Wednesday, July 17, 2013

A Revelation and A Resolution

              The past year and a half has been one of the most exciting and beautiful of my life. In gas station parking lots, on pew kneelers in a catholic cathedral, and in a copse of trees awash in ashy failure, I’ve begun to discover just what it means to belong to another human, and to be entrusted with a human soul. My faith has been challenged more directly and more ambitiously than ever before, and has continually emerged from battle refreshed and renewed.

               Through the record-setting heat of last summer and into the heavy woolen winter, I worked two jobs, averaging more than 45 hours a week, and managed to take a full load of courses more intellectually ambitious than any previous semester of my collegiate career. In order to complete projects and study for exams, I was frequently obliged to burn the midnight oil until relentless daylight seared my irises, already dyed pink by contact lens irritation.

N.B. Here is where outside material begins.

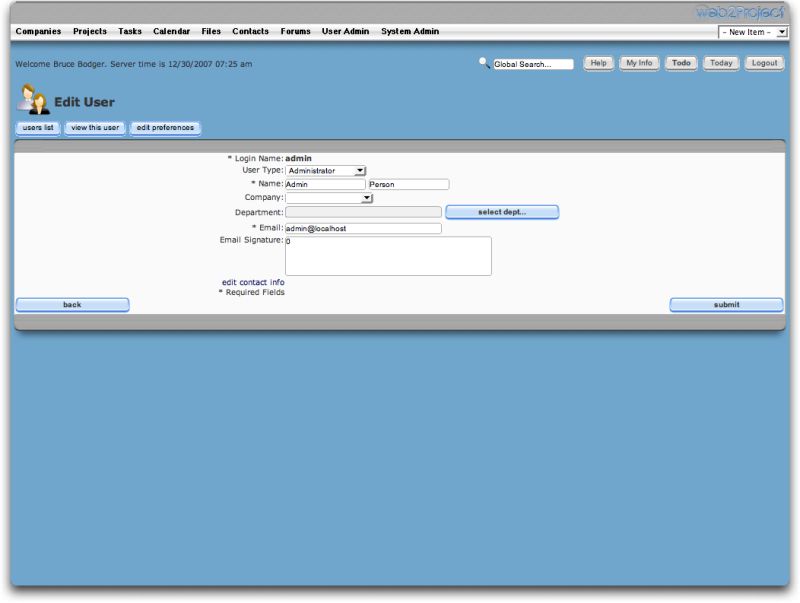Click the select dept button

tap(504, 211)
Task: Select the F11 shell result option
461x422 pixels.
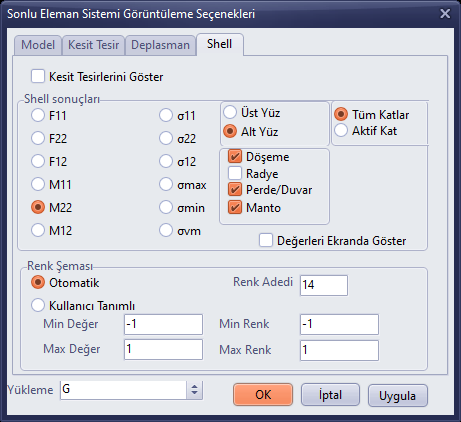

                And in January, I stumbled out of it with a 3.85 cumulative GPA, and onto a plane. From January to May, five of my best friends and I rampaged across the South American continent in an ancient station-wagon, taking life as it came.

                I came home, swept back into my arms a woman for whom the adjective ‘incomparable’ was personally crafted, slid a ring onto her finger and set a date.

               I say this not to toot my own horn. Goodness knows there are resoundingly more popular venues for torn-tootling than this blog.  I say it to give myself perspective: my life is awesome.

               I say this because through all of it, I have been consistently distracted.  I let the most miniscule uncertainty or tension in a friendship upend my world. I let my perfectionism become writer’s block, and my writer’s block become a monkey. The monkey, suffering no similar creative blockage, has purchased a saddle and become a relatively nimble horseman at my expense, since.

               I’ve known, throughout, that my life is awesome.

                But somehow, despite maintaining a mostly-proper outlook of the big things, I’ve allowed myself to lose the intense gratitude of the remarkably blessed.

               This evening, due in part to John Wayne, King of the Apes, and some minor unpleasantness that has arisen regarding my employment, I began to compose a sad, sad, song.

                No worries, I shan't be sharing.
                Anyway, the upshot was something along the lines of the endless endurance required to live, and the way in which we all get stretched out further than possible, until God—having unfairly extended our rubber-band souls to the point where the gritty grains begin to show—lets us snap back together. Fulfilling my role of Faithless Israelite 1, I was on the point of expressing doubt as to whether He was ever going to stop stretching.

                  And then it hit me like a musket-ball between the eyes. An archaic truth, unearthed in millennia past, and a personal mantra for me since roughly my twelfth year of existence: it’s all in your attitude. It’s all in perspective.

                   It’s odd to me that I’ve been so close to right this whole time, all the while allowing a pessimistic and thoroughly unindomitable frame of mind to overwhelm the sunniness in which my soul was made to bask. It leaves me more than a little embarrassed, let me tell you.

                  It also fills me with gratitude that a certain Someone was willing to extend the revelation while I was soggily sobbing in verse form.


                  And finally, it allows me to repeat my epiphany for your benefit, and for my own when the time to be reminded comes again: how good or bad your life is is not entirely in your control all the time, but most of the time, it is. And when the skies seem black, and cares attack, and you essay to count your blessings….Count ‘em, count ‘em, count ‘em. And put some soul into it.